While the provided content doesn't detail specific security protocols, the nature of the tool implies a centralized, secure platform. Your RFQ history, vendor communications, and submitted quotes are stored in your account, not scattered across individual email inboxes. This offers more security and control than standard email while providing a clear audit trail for your sourcing decisions.
Local Tools FAQ
Is Local Tools really free to use?
Yes, the Local Tools directory website itself is free to access and use. The individual tools listed within the directory are also typically free, as they are primarily browser-based utilities provided by their respective developers. There is no subscription or fee for browsing, searching, and accessing the links to these external tools through the Local Tools platform.
How do you ensure the tools are truly private and run locally?
The curation team prioritizes and verifies tools that are known to operate on client-side technology. This is often evident in the tool's own description (stating "no uploads" or "runs in your browser") and can be technically observed. Tools that require file uploads to a server for processing are excluded. The focus is on tools leveraging modern web capabilities like HTML5, JavaScript, and WebAssembly to perform computations directly on the user's device.
Can I request or submit a tool to be added?
Absolutely! Local Tools has a "Submit a Tool" feature because the web is vast. If you've found an excellent browser-based, privacy-respecting utility that isn't yet in the directory, you are encouraged to submit it for review. This community-driven approach is key to keeping the resource comprehensive and up-to-date with the best available tools.
What if a linked tool stops working or changes its policy?
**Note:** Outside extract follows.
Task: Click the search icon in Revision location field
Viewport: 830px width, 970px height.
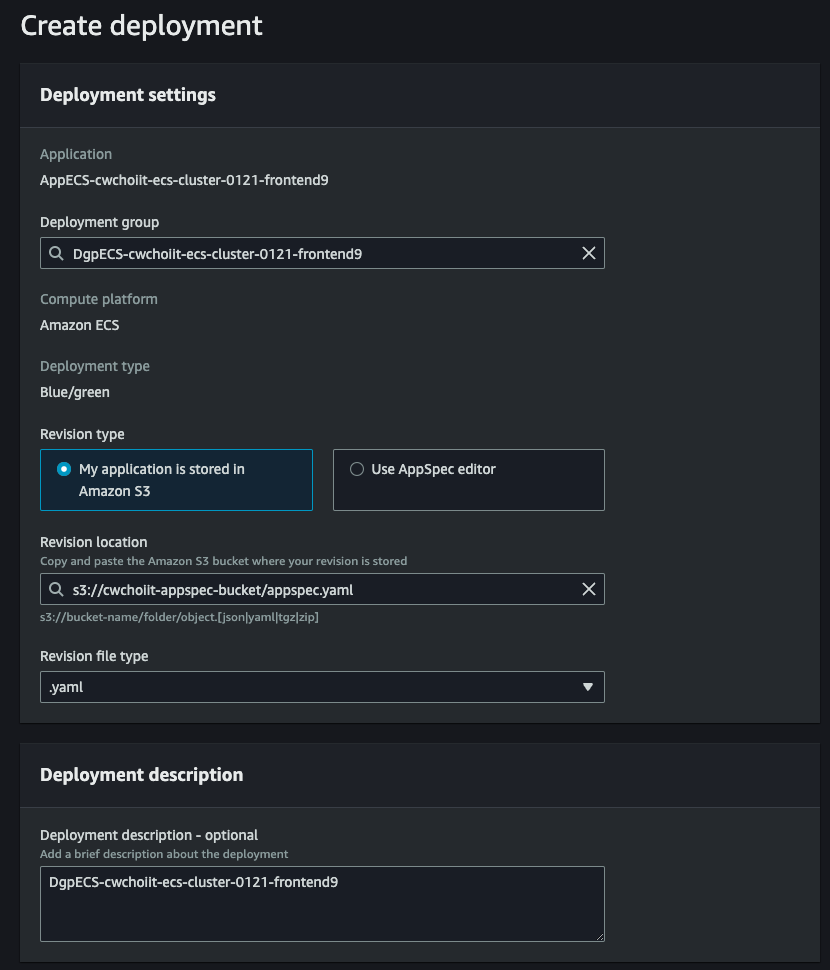Action: click(x=57, y=590)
Local Tools is an aggregator and directory, not the host of these external tools. While efforts are made to maintain link integrity and monitor for significant changes, the operation and policies of each individual tool are managed by their original creators. Users are always advised to check the specific tool's website for its latest terms of service and privacy policy before use.
Alternatives
Gimme-A-Quote Alternatives
Gimme-A-Quote is a refreshingly simple tool in the procurement and RFQ software category, designed specifically for small manufacturing and trade businesses. It cuts through the complexity of enterprise platforms to offer a single, focused solution: sending quote requests to your vendors without any of the usual software drama. Users often look for alternatives for a few key reasons. Some may outgrow the tool's laser focus and need more integrated features like inventory management or purchase order generation. Others might be on a tighter budget and seek a free tier, or they might require a solution that works on a different platform, like a mobile-first app or a desktop program. When evaluating alternatives, your north star should be your own frustration level. If you're drowning in spreadsheets and email chaos, prioritize simplicity and a fast setup. If you need to scale a process across a team, look for basic collaboration features. But always ask: does this tool solve my immediate problem without creating ten new ones? The best alternative removes friction, not adds it.
Local Tools Alternatives
Local Tools is a curated directory that falls into the category of on-device, browser-first utility platforms. It aggregates thousands of tools that run entirely in your browser, eliminating the need for installs or risky file uploads. The goal is to organize a fragmented ecosystem into a single, searchable hub for privacy-focused tasks. People explore alternatives for a few key reasons. They might be looking for a platform with a different organizational structure or a more specialized focus on a particular niche, like advanced developer utilities or creative design tools. Others might prioritize a different user experience or discoverability method beyond a curated directory. When evaluating other options, your north star should be the core principle of local execution. Ensure the tools genuinely run in your browser without hidden uploads. Look for a clean, intuitive interface that matches your workflow, and consider the depth and quality of curation in your most-used categories, whether that's data conversion, image editing, or text processing.